Lisaira se percató de que el supuesto apóstata no era más que un niño de unos quince años y que apestaba a orines. Pero también vio duda en sus ojos. Los inquisidores podían saber cuándo una persona estaba mintiendo. Los fanáticos religiosos creían todo lo que decían con una convicción que era digna de admirar. En cambio, aquellos que no han sido tocados por la oscuridad del Falso Dios, todavía se les podía considerar humanos.

—Dímelo —insistió y le acarició la cara. El chico se sonrojó al ver el rostro blanco de Lisaira y su belleza sin igual. Su tono suave y sus labios carnosos hicieron algo en su mente. Llorando, bajó la mirada.

—No quería hacerlo. Yo sólo... protegí a mi familia. Me dijeron que si no cooperaba, los matarían sin pensarlo.

—Ese es un crimen grave. Ellos no debieron amenazarte y tú no debiste obedecer.

—¿Voy a...? ¿Voy a morir?

—Antes dime la verdad.

El muchacho resopló abatido.

—Bajo... el Templo del Sur. Sé que se reúnen ahí de vez en cuando.

—Nombres.

—Sólo sé el de uno. Se llama... Ponce.

—De acuerdo —se dio cuenta de que ya no había nada más que sacarle—. Entonces, acabemos con esto.

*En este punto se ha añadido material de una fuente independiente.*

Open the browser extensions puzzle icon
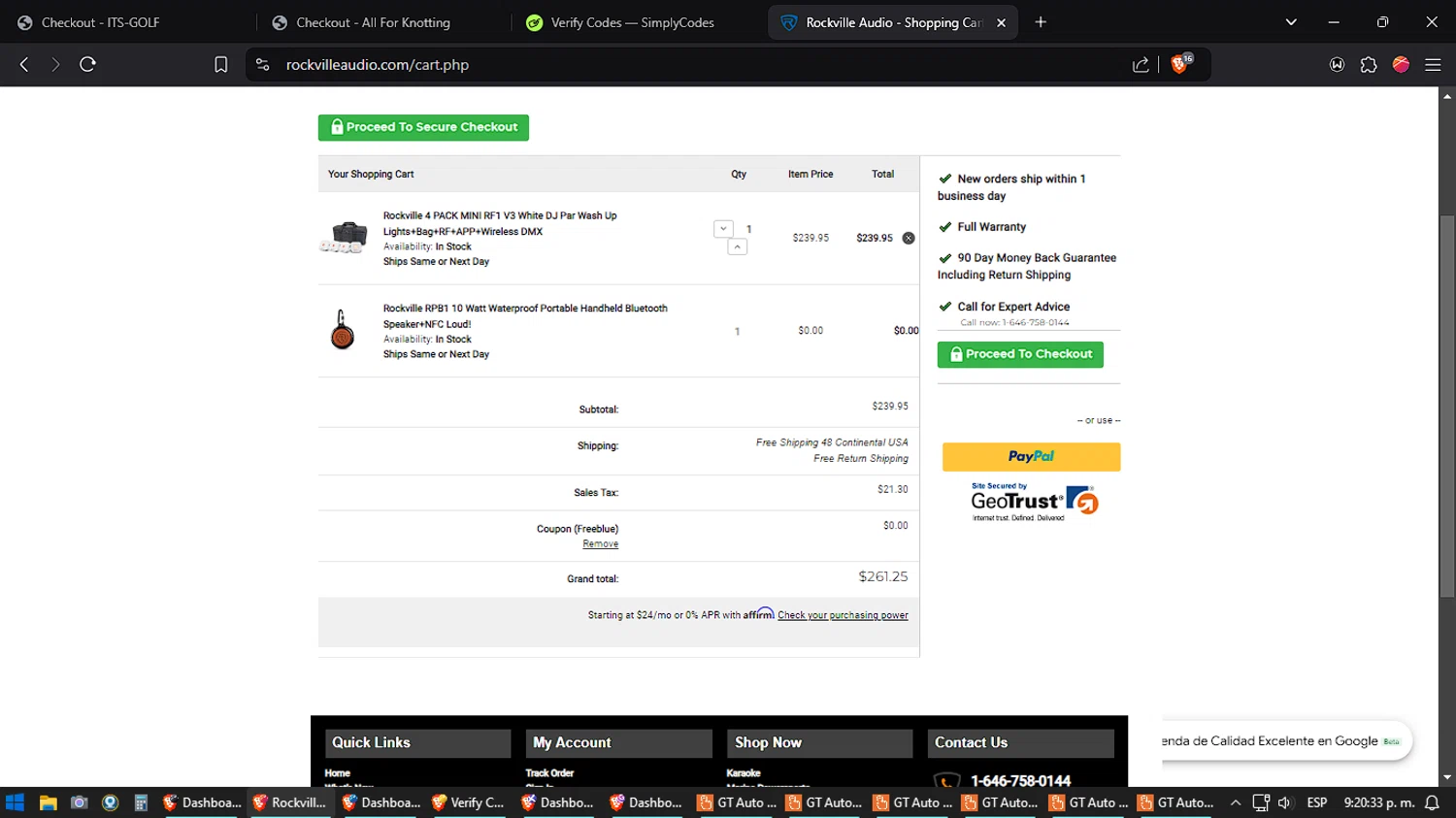This screenshot has width=1456, height=818. [1369, 65]
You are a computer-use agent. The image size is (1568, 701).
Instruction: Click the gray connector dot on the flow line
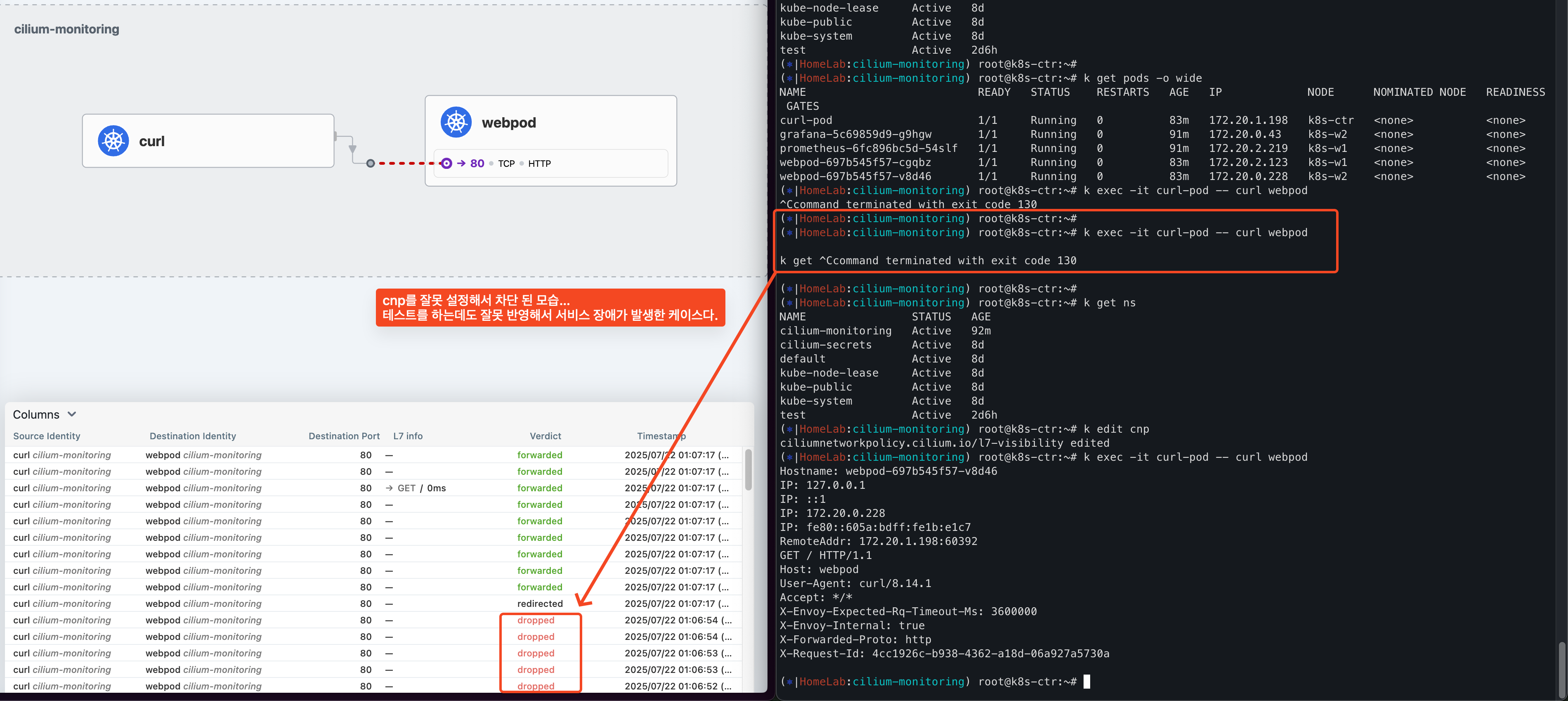[x=370, y=163]
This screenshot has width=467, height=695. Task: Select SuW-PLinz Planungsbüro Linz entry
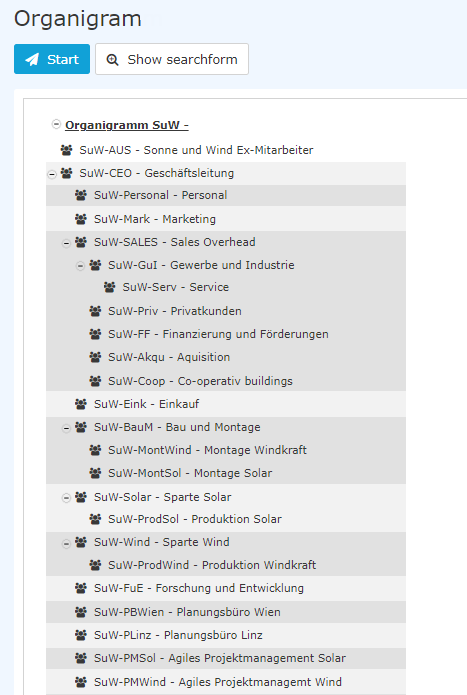click(x=178, y=635)
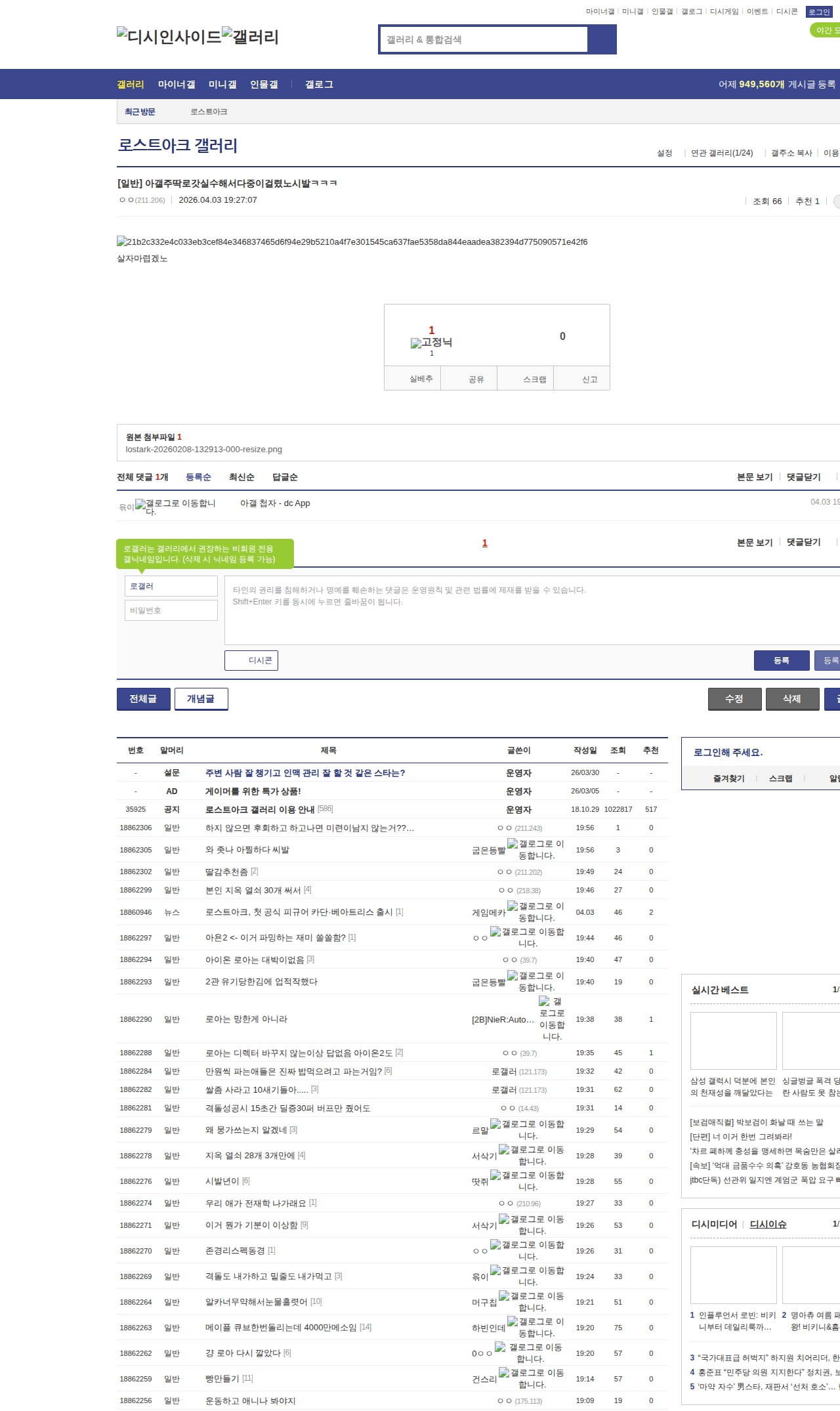Open the 로스트아크 갤러리 이용 안내 notice post

[260, 810]
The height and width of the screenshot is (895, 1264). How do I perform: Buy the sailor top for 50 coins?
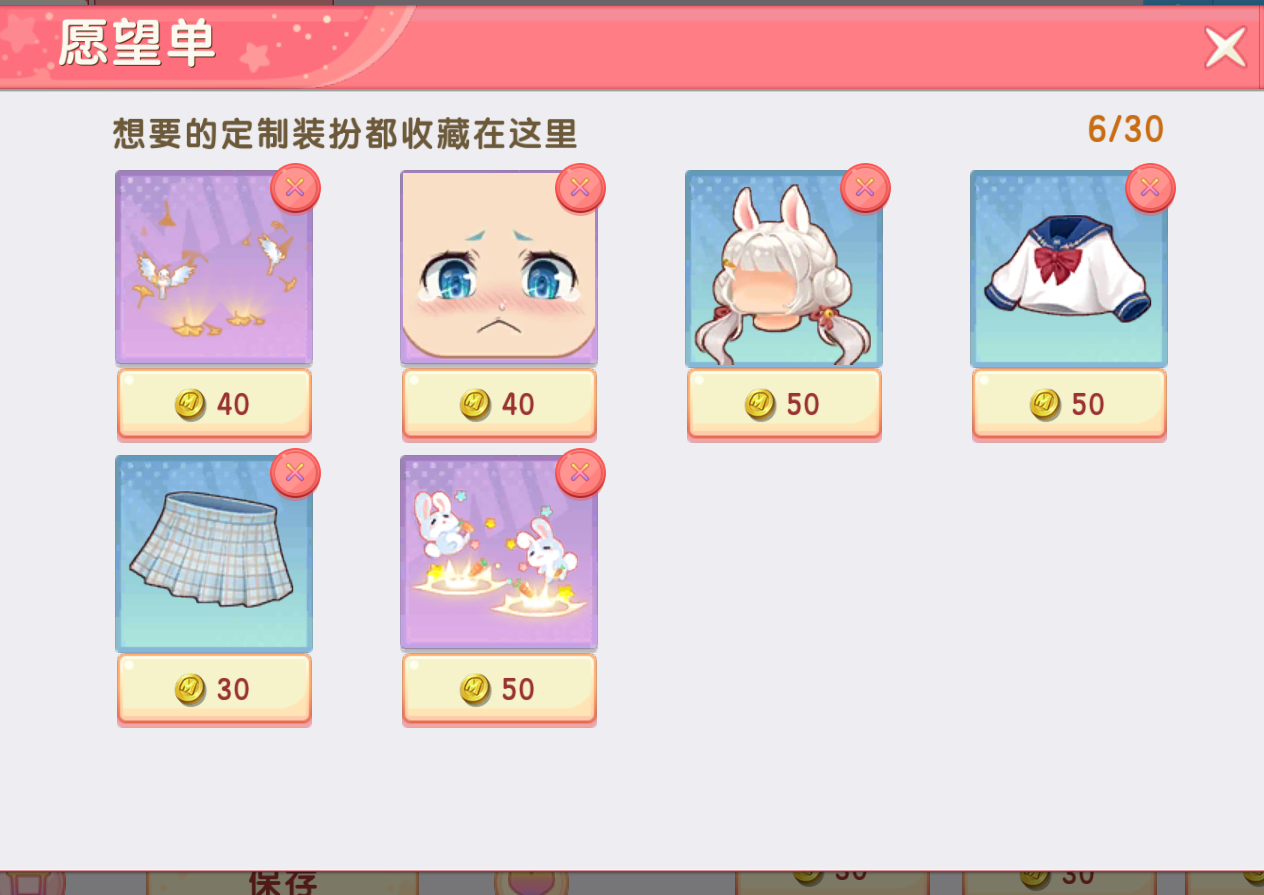click(1069, 404)
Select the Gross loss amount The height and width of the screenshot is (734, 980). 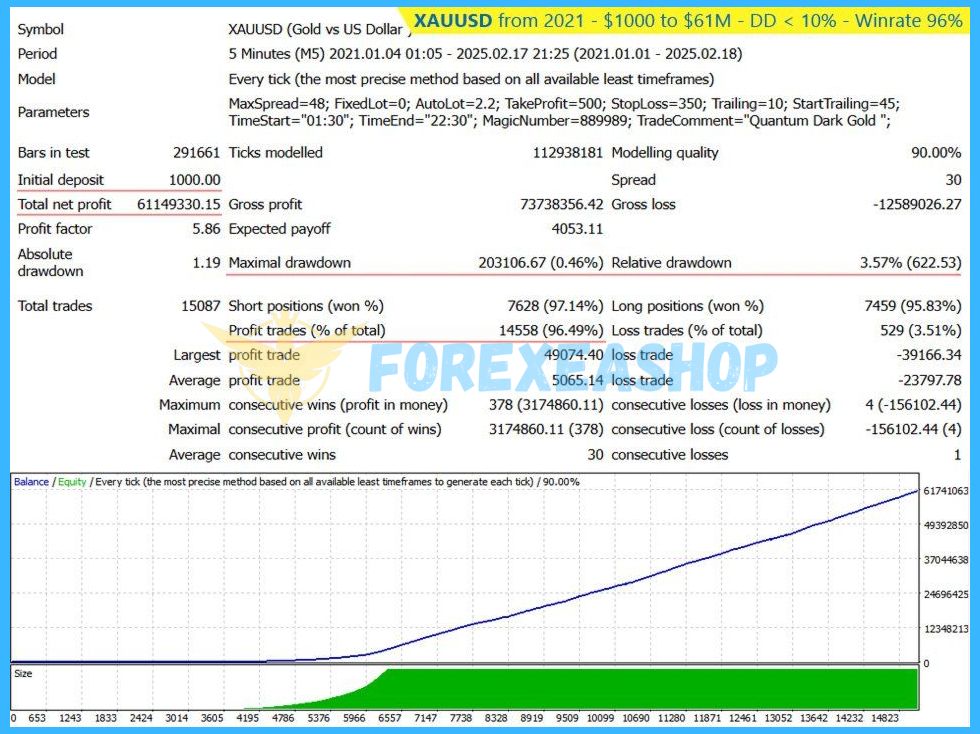pyautogui.click(x=916, y=204)
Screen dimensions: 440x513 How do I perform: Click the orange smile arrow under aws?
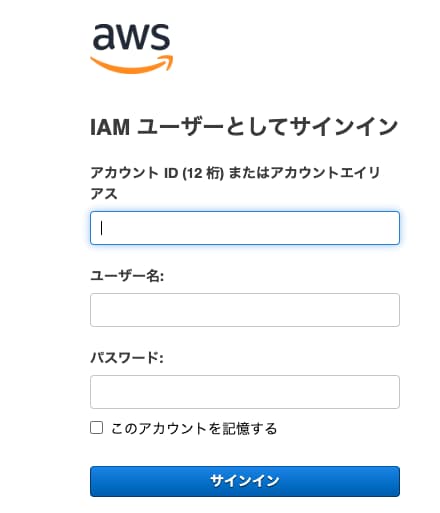(132, 65)
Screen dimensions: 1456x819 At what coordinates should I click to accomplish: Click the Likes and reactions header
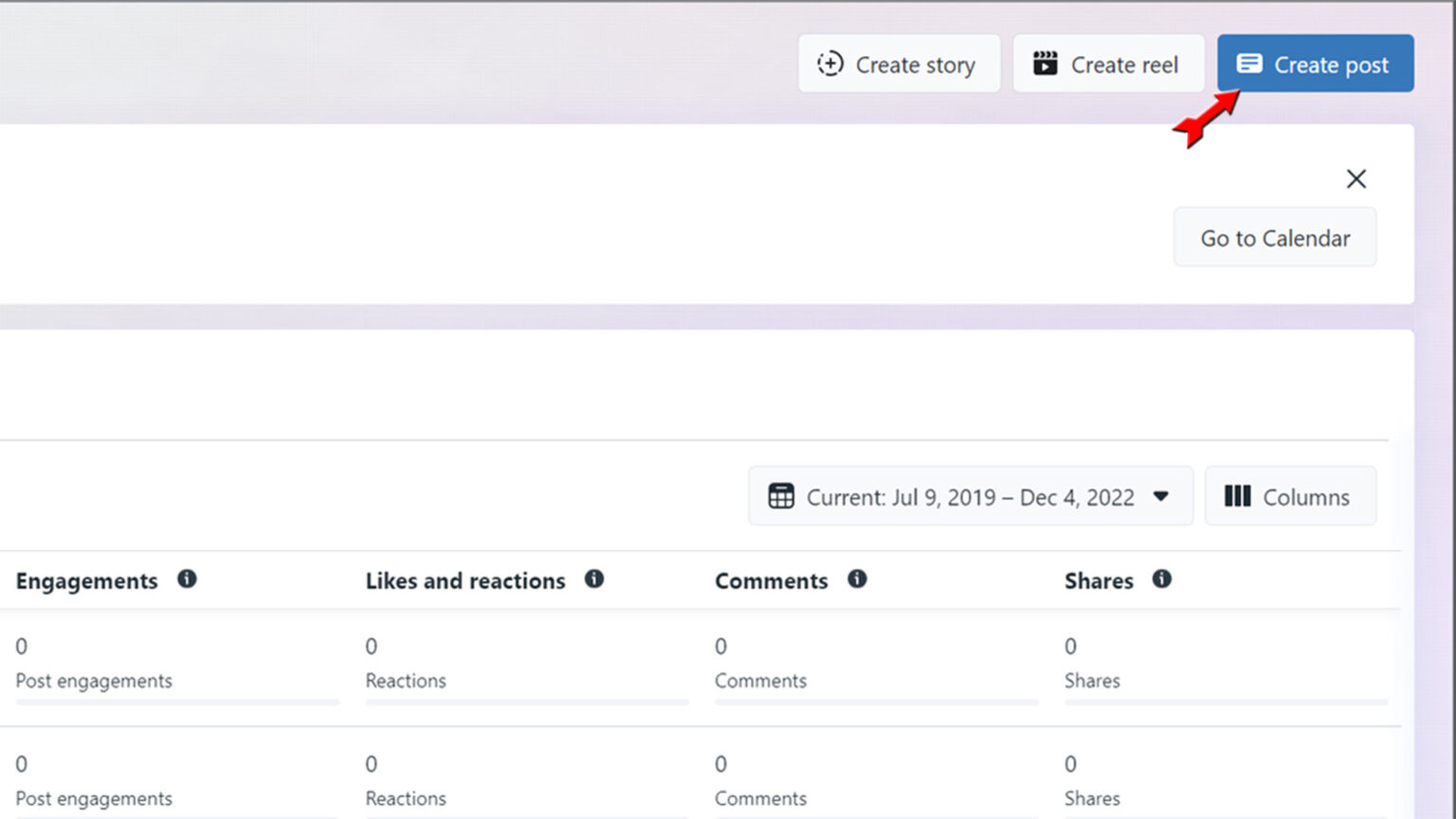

La inquisidora extrajo una jeringuilla de un compartimiento en su brazo derecho y se quitó el medallón que tenía en el cuello. De la cadena colgaba una letra I cubierta de símbolos de santidad. Se la puso en la frente al chico, que no paraba de chillar.

—Bendecido eres por ayudar a la Santísima Inquisición en su deber sagrado. Ahora, ve con el Sumo Patriarca. Todos tus pecados son perdonados en su nombre. Amén.

Le inyectó la jeringa en el cuello, y el muchacho murió con una sonrisa de tranquilidad.